In order to understand how to authenticate encrypted data using symmetric cryptographic primitives, we need to understand some of the more common modes of operation of block ciphers like AES.

Common Block Cipher Modes

Electronic Codebook (ECB)

This is a naive and insecure mode. The encryption algorithm is applied independently to each block and each block is decrypted independently. Ciphertexts produced by block ciphers using ECB mode can reveal repeating patterns in plaintext. In this mode, identical plaintext input in two separate blocks would produce two identical ciphertexts. This is not ideal from a security perspective. You should never use ECB in production.

Cipher Block Chaining (CBC)

Often times, we see AES used in cipher block chaining mode. This mode of operation combines ciphertexts produced from previously encrypted blocks starting with the ciphertext produced from the random initialization vector with the plaintext of the next block to be encrypted before encrypting it. This effectively “cascades” randomness down through the cipher block chain as encryption is iteratively performed.

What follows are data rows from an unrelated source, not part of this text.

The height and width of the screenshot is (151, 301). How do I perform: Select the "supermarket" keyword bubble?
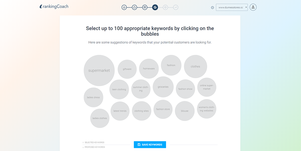pyautogui.click(x=99, y=70)
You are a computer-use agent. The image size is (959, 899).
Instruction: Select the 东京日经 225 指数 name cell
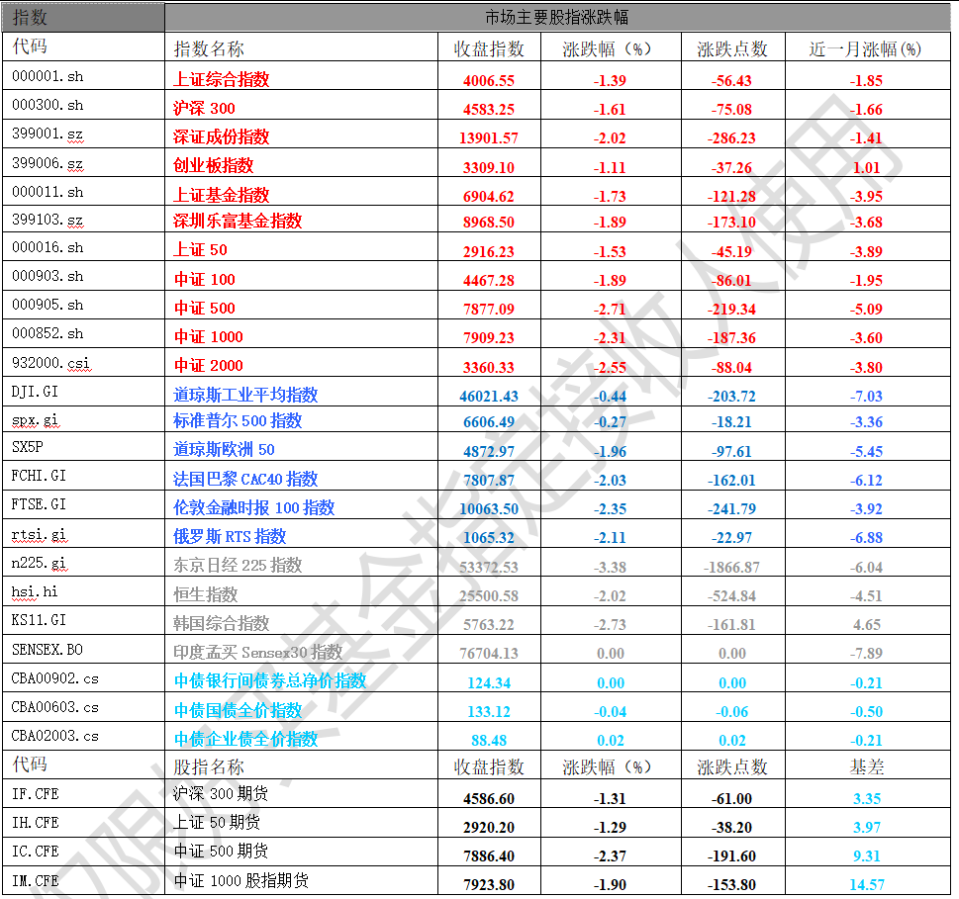pos(238,565)
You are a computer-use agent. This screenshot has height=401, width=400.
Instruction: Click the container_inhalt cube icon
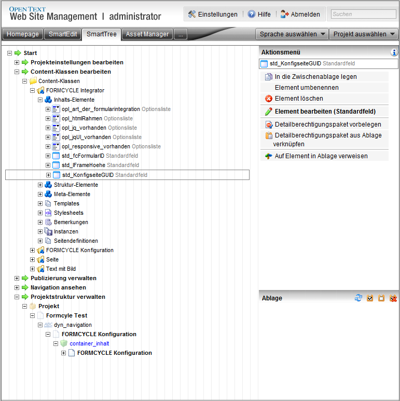64,343
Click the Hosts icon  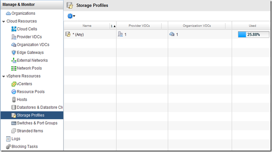[14, 100]
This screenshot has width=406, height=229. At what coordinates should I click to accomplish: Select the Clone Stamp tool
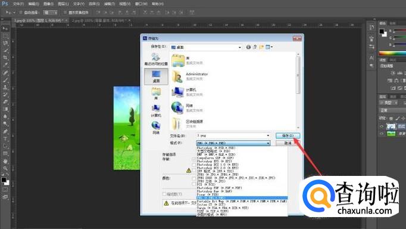tap(5, 87)
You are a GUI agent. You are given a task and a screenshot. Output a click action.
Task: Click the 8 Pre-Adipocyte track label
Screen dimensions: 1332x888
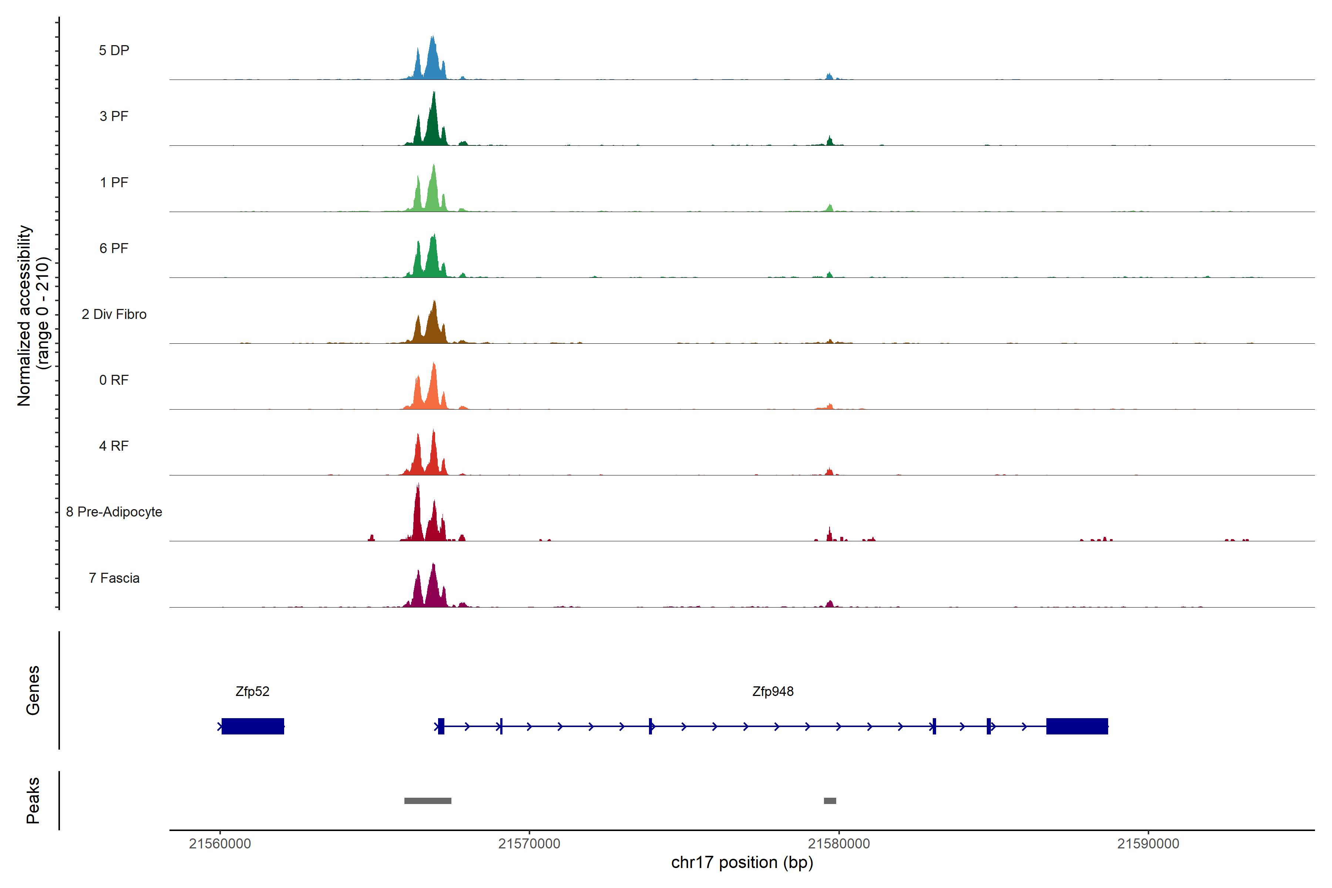(114, 512)
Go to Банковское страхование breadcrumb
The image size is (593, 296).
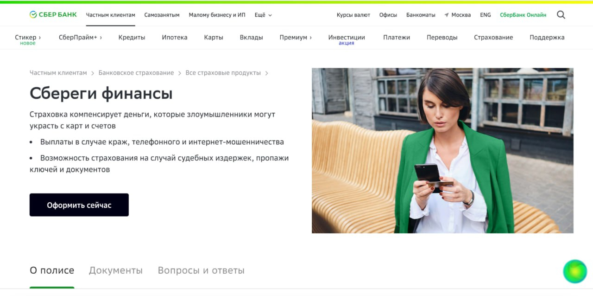[136, 73]
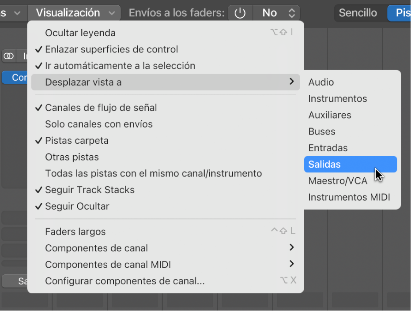Select Instrumentos MIDI submenu entry

tap(349, 198)
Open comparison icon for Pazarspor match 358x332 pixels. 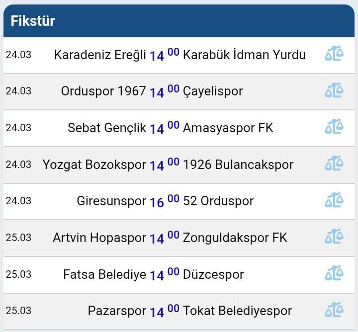point(334,310)
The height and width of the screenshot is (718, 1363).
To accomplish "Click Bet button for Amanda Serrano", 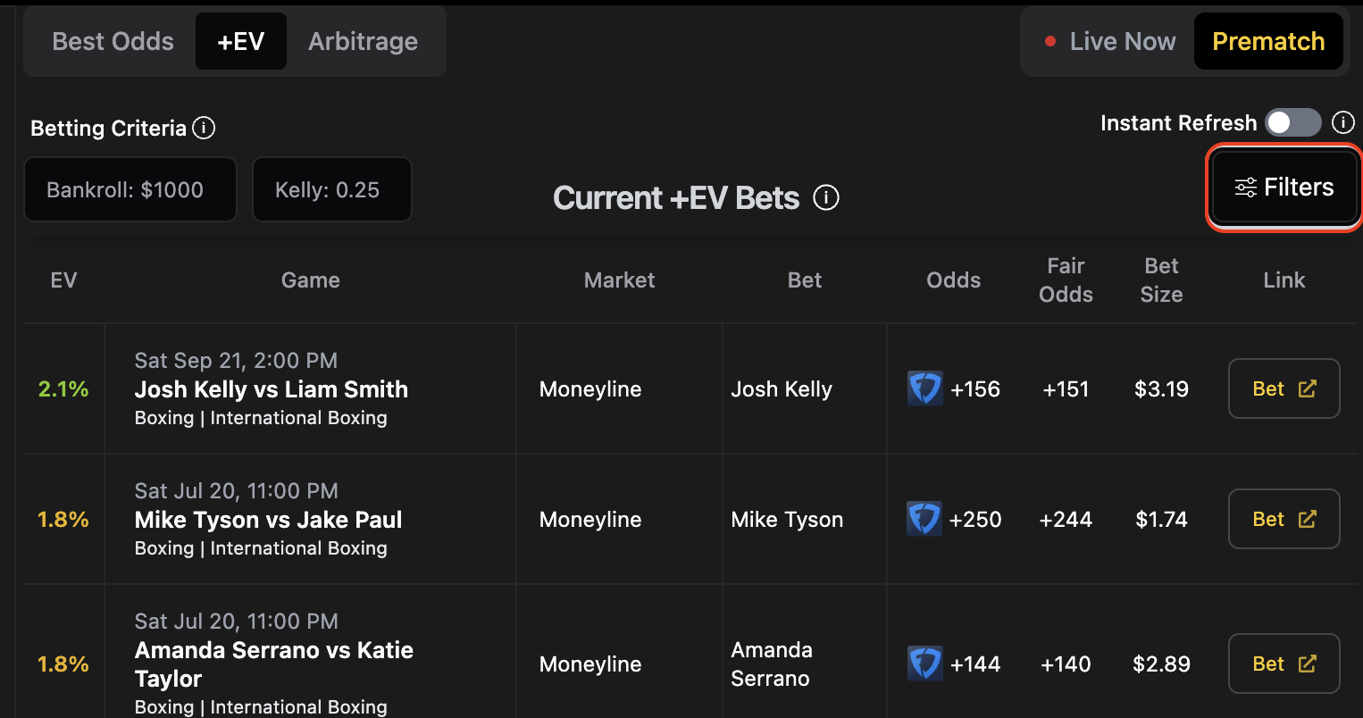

When using CBC, the developer must also compute an HMAC of the data. The integrity of the data must be checked prior to attempting decryption in order to avoid chosen ciphertext attacks. Since the HMAC must be verified prior to attempting decryption, it follows that the HMAC must be computed over the ciphertext, not the plaintext. It’s usually worthwhile to include all other data required for the encryption/decryption processes in the HMAC for the sake of ensuring the integrity of the entire package.

You will often see the following components in a packed, encrypted blob that was encrypted using AES-{128,256} in CBC mode:

  • Initialization vector for the encryption algorithm
  • Salt used during the key derivation/stretching process (when appropriate)
  • Ciphertext
  • HMAC over all of the above

Authenticated Encryption Schemes

“Authenticated Encryption” (AE) or “Authenticated Encryption with Associated Data” (AEAD) is a set of block cipher modes that melds authentication with encryption.

Galois/Counter Mode (GCM)

Galois/Counter Mode (GCM) is a sophisticated, efficient, and widely used authenticated encryption mode of operation for block ciphers. Due to the way it is designed, it can leverage hardware pipeline optimizations that the linear CBC mode can not, resulting in significantly better performance and efficiency for GCM as compared to CBC. If you aren’t using something like HMACs to protect the integrity and authenticity of your data, GCM is a great choice. Some may argue that using GCM to begin with is better than CBC combined with an HMAC.

Tying it all together

TLS is a great example of a cryptographic protocol that combines these primitives to achieve strong confidentiality, integrity, and authenticity guarantees for communication over an untrusted and potentially hostile network.

TLS uses public/private key pairs to establish identity and exchange symmetric private keys that are subsequently used for encryption, integrity checks, and authenicity checks.